Pese a haber sido escrita a una edad que hoy consideraríamos muy temprana, su obra es fundamental dentro de la literatura universal.
En diciembre de 1875, después de salir de la cárcel Verlaine le escribe por última vez esta carta:
No te escribí, contrariamente a mi promesa (si la memoria no me falla), porque todavía esperaba, lo confieso, una carta tuya satisfactoria. Puesto que nada recibí, nada respondí. Pero hoy rompo este largo silencio para confirmarte todo lo que te escribí hace aproximadamente dos meses.
Sigo siendo el mismo. Estrictamente devoto, porque es la única cosa inteligente y buena que se puede ser. Todo lo demás es engaño, maldad, estupidez. La iglesia hizo la civilización moderna, la ciencia y la literatura: hizo, en especial, a Francia, y Francia se muere por haber roto con ella. Eso está bien claro. Y la iglesia hace también a los hombres, los crea: me asombra que no lo veas, porque es de lo más evidente. Durante dieciocho meses tuve tiempo de pensar y repensar y te aseguro que me agarro a ello como la única tabla de salvación.
Los últimos siete meses pasados entre protestantes sirvieron para confirmarme en mi catolicismo, en mi legitimismo, en mi valor agregado.
Me resigno por la excelente razón de que me siento, de que me veo castigado, humillado justamente, y que cuanto más dura es la lección, mayor es la gracia y el deber de corresponder a ella.
Es imposible que puedas testimoniar que se trata únicamente de una pose o de un pretexto por mi parte. Siempre el mismo, por tanto. El mismo afecto (modificado) hacia ti. Te querría ilustrado, reflexivo. Me duele mucho verte por un camino tan absurdo, tú tan inteligente y tan dispuesto (¡aunque eso pueda extrañarte!). Apelo a tu repugnancia hacia todo y hacia todos, a tu perpetua indignación universal, muy justa en el fondo, aunque no comprendas el porqué.

- [Información proporcionada]

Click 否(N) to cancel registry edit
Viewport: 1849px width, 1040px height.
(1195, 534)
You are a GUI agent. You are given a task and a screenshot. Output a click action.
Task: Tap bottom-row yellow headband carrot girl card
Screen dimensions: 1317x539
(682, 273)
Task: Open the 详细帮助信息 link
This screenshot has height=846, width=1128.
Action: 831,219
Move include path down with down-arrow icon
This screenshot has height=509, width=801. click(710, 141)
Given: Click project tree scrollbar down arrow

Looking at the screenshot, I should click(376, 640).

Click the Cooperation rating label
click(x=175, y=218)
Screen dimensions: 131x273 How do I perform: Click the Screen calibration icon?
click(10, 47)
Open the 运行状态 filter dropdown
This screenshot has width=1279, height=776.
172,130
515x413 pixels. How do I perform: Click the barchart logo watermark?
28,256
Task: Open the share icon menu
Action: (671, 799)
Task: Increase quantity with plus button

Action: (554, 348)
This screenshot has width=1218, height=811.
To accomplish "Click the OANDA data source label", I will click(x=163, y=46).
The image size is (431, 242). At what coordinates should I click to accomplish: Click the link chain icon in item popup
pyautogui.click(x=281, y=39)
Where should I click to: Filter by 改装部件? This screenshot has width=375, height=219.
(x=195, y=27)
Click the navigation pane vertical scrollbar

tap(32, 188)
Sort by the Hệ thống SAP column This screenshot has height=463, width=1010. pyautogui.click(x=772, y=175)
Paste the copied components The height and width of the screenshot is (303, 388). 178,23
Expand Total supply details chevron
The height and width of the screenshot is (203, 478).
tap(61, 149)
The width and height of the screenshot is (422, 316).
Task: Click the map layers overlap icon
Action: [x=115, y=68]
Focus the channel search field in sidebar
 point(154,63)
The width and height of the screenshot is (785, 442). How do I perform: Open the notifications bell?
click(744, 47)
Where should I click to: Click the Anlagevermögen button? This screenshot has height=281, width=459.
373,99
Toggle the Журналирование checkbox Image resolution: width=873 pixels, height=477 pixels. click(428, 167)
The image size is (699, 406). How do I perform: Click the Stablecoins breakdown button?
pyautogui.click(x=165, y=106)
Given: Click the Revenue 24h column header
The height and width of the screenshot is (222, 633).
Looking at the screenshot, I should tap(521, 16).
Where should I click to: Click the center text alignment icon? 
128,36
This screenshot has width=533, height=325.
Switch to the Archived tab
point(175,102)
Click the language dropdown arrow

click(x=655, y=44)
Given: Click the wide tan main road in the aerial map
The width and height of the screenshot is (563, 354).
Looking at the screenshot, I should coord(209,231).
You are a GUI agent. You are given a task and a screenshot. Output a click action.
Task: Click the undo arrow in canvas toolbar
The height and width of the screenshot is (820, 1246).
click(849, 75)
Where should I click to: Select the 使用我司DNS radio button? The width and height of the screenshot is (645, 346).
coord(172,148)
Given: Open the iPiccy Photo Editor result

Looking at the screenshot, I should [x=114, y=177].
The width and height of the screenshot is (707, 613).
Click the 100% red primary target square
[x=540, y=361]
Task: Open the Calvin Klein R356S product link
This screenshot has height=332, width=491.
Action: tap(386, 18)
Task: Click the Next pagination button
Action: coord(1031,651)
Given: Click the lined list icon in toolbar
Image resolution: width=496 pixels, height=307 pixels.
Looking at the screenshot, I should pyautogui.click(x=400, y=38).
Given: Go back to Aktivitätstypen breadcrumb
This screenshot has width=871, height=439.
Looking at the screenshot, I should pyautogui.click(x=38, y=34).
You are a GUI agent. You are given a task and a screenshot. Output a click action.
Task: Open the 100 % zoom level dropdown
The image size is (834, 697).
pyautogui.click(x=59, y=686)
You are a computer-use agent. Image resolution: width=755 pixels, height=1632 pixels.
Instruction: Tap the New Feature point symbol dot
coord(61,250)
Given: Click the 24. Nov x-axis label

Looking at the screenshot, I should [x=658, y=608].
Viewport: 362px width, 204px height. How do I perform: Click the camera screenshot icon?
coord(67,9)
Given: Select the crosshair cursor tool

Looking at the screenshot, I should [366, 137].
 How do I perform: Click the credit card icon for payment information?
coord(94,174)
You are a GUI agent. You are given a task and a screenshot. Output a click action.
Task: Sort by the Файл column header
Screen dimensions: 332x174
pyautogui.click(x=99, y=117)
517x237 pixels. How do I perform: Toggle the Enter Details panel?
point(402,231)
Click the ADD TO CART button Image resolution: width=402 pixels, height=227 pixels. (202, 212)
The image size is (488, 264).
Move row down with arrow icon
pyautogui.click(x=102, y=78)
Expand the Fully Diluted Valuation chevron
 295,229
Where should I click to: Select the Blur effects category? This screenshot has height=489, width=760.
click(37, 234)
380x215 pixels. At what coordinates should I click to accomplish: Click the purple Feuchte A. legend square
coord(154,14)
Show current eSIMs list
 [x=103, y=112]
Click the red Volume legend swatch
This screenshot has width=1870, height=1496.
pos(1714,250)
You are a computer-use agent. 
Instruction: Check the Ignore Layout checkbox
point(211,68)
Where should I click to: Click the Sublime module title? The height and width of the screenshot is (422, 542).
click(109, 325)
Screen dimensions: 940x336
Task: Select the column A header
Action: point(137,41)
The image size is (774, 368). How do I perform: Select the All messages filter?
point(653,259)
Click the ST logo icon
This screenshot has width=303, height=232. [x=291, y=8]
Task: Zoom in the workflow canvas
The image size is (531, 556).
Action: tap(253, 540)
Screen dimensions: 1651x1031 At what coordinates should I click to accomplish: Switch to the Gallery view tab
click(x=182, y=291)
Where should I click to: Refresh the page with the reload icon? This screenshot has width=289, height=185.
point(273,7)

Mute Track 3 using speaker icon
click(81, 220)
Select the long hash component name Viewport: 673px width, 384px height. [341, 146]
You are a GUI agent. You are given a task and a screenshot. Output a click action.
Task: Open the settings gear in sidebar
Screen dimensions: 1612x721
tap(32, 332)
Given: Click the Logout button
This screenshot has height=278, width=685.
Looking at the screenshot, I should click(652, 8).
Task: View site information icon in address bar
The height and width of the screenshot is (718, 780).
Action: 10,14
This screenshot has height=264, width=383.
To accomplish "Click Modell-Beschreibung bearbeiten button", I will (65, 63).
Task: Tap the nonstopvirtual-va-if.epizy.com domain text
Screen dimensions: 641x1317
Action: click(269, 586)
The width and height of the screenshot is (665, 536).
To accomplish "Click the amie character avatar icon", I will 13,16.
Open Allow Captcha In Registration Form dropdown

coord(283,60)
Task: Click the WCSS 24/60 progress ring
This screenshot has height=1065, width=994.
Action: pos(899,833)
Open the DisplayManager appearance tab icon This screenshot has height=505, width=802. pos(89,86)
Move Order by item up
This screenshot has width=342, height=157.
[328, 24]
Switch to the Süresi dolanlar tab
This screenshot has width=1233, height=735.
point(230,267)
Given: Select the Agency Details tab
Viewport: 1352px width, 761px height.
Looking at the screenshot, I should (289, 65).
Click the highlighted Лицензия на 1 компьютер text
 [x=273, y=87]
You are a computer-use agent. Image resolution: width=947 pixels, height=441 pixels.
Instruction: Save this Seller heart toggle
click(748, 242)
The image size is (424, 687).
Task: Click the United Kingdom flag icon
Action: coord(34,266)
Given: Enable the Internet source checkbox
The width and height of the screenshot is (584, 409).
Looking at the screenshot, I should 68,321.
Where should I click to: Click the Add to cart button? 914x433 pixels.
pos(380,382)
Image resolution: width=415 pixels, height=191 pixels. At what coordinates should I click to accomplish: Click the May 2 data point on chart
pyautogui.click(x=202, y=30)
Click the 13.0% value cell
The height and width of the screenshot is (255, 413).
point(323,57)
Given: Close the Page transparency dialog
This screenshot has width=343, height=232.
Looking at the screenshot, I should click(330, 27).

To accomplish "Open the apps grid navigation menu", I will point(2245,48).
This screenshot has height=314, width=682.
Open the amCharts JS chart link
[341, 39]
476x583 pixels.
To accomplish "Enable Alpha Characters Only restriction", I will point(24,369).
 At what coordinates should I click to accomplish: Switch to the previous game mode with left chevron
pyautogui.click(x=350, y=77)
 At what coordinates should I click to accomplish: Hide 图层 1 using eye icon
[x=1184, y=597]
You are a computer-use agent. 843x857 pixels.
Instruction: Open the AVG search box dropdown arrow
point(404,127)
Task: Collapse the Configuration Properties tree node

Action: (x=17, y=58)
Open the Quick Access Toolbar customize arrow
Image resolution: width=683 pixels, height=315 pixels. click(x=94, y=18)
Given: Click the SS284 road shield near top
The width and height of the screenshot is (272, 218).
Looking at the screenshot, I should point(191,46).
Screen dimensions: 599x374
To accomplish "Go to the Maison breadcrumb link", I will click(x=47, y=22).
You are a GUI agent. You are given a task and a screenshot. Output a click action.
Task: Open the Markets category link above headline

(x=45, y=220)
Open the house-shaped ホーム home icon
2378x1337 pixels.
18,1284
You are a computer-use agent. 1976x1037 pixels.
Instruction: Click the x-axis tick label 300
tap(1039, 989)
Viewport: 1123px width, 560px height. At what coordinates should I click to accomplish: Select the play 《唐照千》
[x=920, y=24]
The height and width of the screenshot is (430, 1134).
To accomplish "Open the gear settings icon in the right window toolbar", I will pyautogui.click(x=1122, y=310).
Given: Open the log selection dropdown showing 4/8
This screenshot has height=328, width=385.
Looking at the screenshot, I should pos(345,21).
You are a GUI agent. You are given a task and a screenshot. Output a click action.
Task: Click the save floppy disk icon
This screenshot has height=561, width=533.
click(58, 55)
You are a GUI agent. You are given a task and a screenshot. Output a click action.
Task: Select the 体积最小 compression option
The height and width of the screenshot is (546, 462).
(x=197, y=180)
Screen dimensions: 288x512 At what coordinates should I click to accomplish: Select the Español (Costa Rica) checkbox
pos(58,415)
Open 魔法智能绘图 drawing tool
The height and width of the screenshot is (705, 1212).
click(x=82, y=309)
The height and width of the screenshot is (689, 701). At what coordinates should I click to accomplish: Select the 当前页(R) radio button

- [Consigna]
Responde según el extracto proporcionado:
(a) ¿En qué mes y año le escribe Verlaine esta carta por última vez?
(b) ¿Durante cuánto tiempo dice que tuvo ocasión de pensar y repensar?
(c) ¿Cuántos meses pasó entre protestantes?

- [Respuesta]
(a) En diciembre de 1875.
(b) Durante dieciocho meses.
(c) Siete meses.